Value investors searching for industrial goods stocks should look no further than the residential construction sector. Real estate has enjoyed years of robust price growth in several markets across the country. However, labor shortages, rising interest rates and higher real estate prices have slowed the growth of this sector, making many homebuilder stocks a bargain.
Most homebuilder stocks now see forward price-to-earnings (P/E) ratios in the single-digits. And slowing growth does not wholly explain this as many support price-to-earnings-to-growth (PEG) ratios under 0.5.
For investors willing to take a chance on what many see as a slowing industry, they can buy high levels of profit growth at a low multiple in these 3 homebuilding stocks:
Homebuilder Stocks for Value Investors: PulteGroup (PHM)
PulteGroup (NYSE:PHM) builds mostly single-family homes in 49 different markets across the United States. Pulte currently ranks as the 3rd largest homebuilder in the country.
PHM stock has become a case where the stock price fails to keep up with profit growth. Assuming the consensus annual earnings estimate of $3.75 hold, the forward P/E will fall to about 7.5. This stands as an unusually low P/E for a stock expecting to see an average of 44.2% annual profit growth over the next five years. A predicted 2.9% growth rate next year may have brought about the low P/E.
Still, PHM stock has seen an average P/E of 12.6 over the last five years. While that may not reach as high as the 25.2 PE of the S&P 500, it means the stock would have to rise by at least 70% simply to regain its average valuation. Given the forecasted growth over the next few years, PHM’s single-digit P/E appears to be an overreaction.
Also, the stock has shown a lot of movement in recent years. Between early 2016 and late 2017, PHM stock went from below $15 to a high of $35.21. It has since fallen back to about $28 per share and has remained range-bound since February.
Still, despite rising rates, interest remains low by historical standards. Moreover, the labor shortage in this industry should lead to these types of industrial goods stocks rising as homebuilders play catch-up. Given these dynamics, PHM stock creates a chance to buy low and if not sell high, at least to earn substantial returns.
Homebuilder Stocks for Value Investors: Century Communities (CCS)
Century Communities (NYSE:CCS) stands out among homebuilder stocks as a relatively new entrant to the market. Based in Greenwood Village, Colorado, the company has focused exclusively on single family homes since its founding in 2002. It operates in 12 states across the West and South.
Since its IPO in June 2014, CCS stock has moved higher very slowly. The stock launched at a share price of $23 per share, and CCS now trades at about $29 per share. Like many homebuilders, it has fallen more than 20% from its 52-week high.
Analysts forecast earnings of $3.70 per share for the current fiscal year. If that figure holds, it would bring the forward P/E to about 7.8. While this remains inexpensive, a relatively small size magnifies this bargain. With a market cap of around $872 million, the company has plenty of room to grow.
Century has undoubtedly produced substantial rates of revenue increase. CCS stock saw 28.1% annual growth on average over the last five years. Over the next five, analysts predict that rate will rise to an average of 34%. This year, they see growth coming in at 82%!
While CCS stock trades well below its average P/E, investors should consider risks. One risk unique to CCS stock is a significant buildup in inventory. This has become particularly acute as it has risen from about $927 million to almost $1.7 billion over the last year. Should a major disruption occur in the housing market, this inventory buildup could bring pain to CCS stock.

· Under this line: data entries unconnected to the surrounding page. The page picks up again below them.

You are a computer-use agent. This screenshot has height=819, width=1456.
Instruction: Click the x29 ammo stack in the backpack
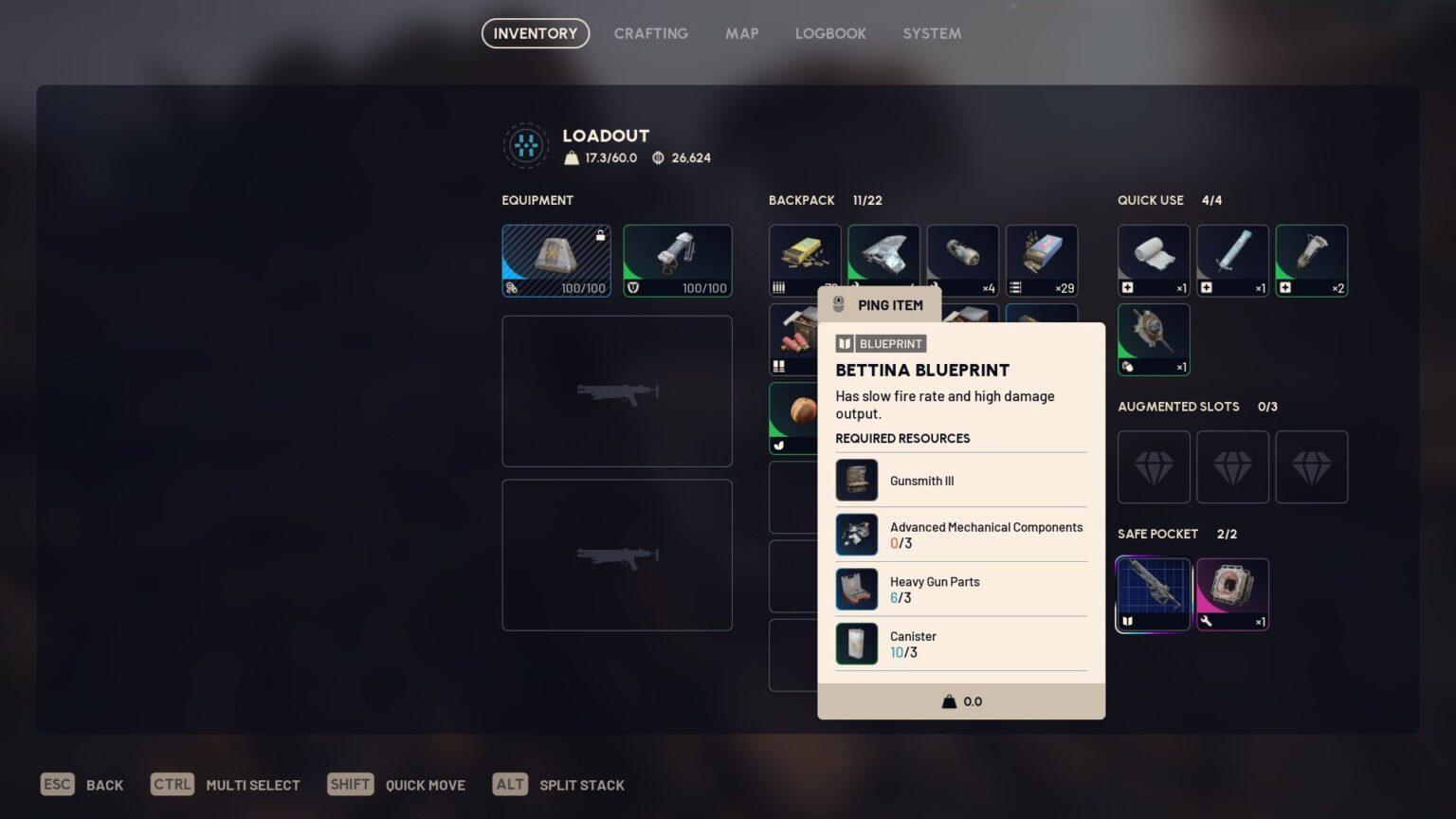point(1042,259)
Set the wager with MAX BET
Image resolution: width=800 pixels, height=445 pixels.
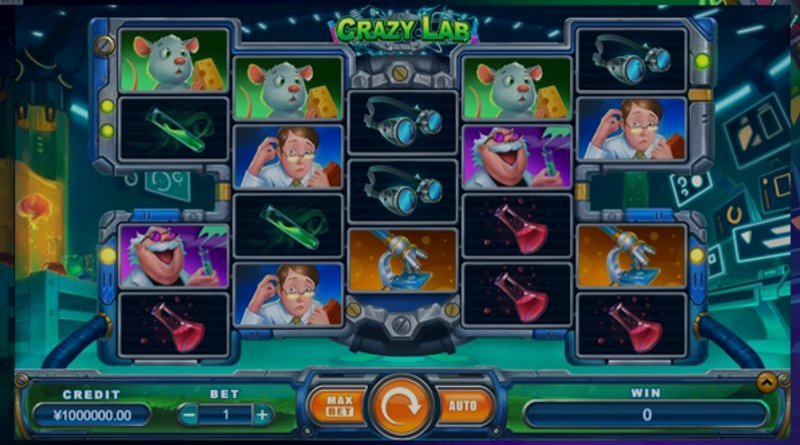coord(337,406)
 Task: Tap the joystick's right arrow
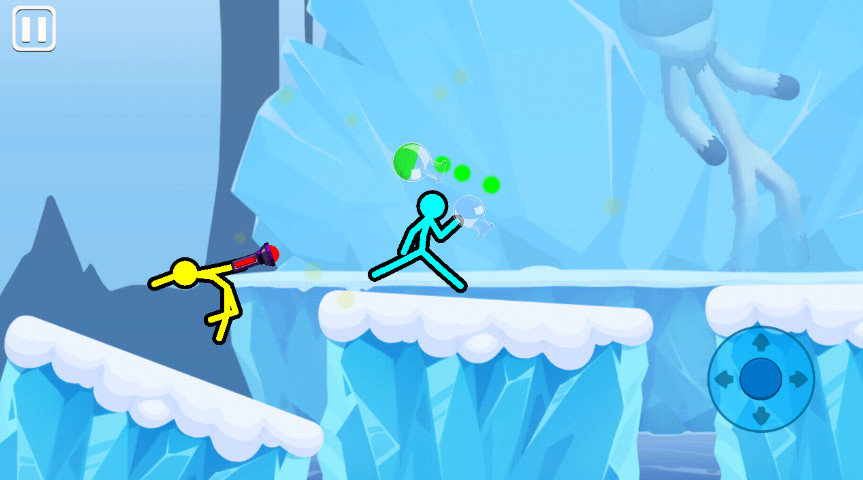pyautogui.click(x=797, y=379)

However, at 7.8 times future earnings, one has to assume that the stock already has much of that risk priced in. So if it can firmly maintain its growth rate, CCS should enjoy a bright future.
Homebuilder Stocks for Value Investors: Meritage Homes (MTH)
Meritage (NYSE:MTH), like many homebuilder stocks, specializes in single-family homes. However, the Scottsdale, Arizona based construction company also builds active adult housing communities geared toward the fast-growing 55+ population. It also constructs luxury homes in both its home state of Arizona and in Texas.
Meritage stocked peaked more quickly than many of its peers, hitting its 52-week high last December instead of in January like most homebuilders. The stock has fallen by almost 23% from this high and currently trades at about $44.
MTH stock is catching up to its peers regarding growth, however. Mired in single-digit growth rates for years, analysts expect 46.6% profit growth for this year. They also forecast average annual growth at 20.8% per year for the next five years.
As a result, the forward P/E of MTH stock has fallen to 7.5 on a projected net income of $5.66 per share. The stock has traded at an average 11.5 multiple over the last five years.
A sticking point involves the history of MTH stock, however. Unfortunately for current investors, the stock has found itself stuck in a range over the last five years. Stagnant profit growth and the lack of a dividend have given investors little incentive to buy.
Fortunately for new investors, the return of double-digit profits could change this. Moreover, the P/E ratio in the 7.5 has become low, even by standards of the homebuilding industry. Barring any significant disruption to the industry, these two factors should combine to bring MTH stock a long overdue increase in its stock price.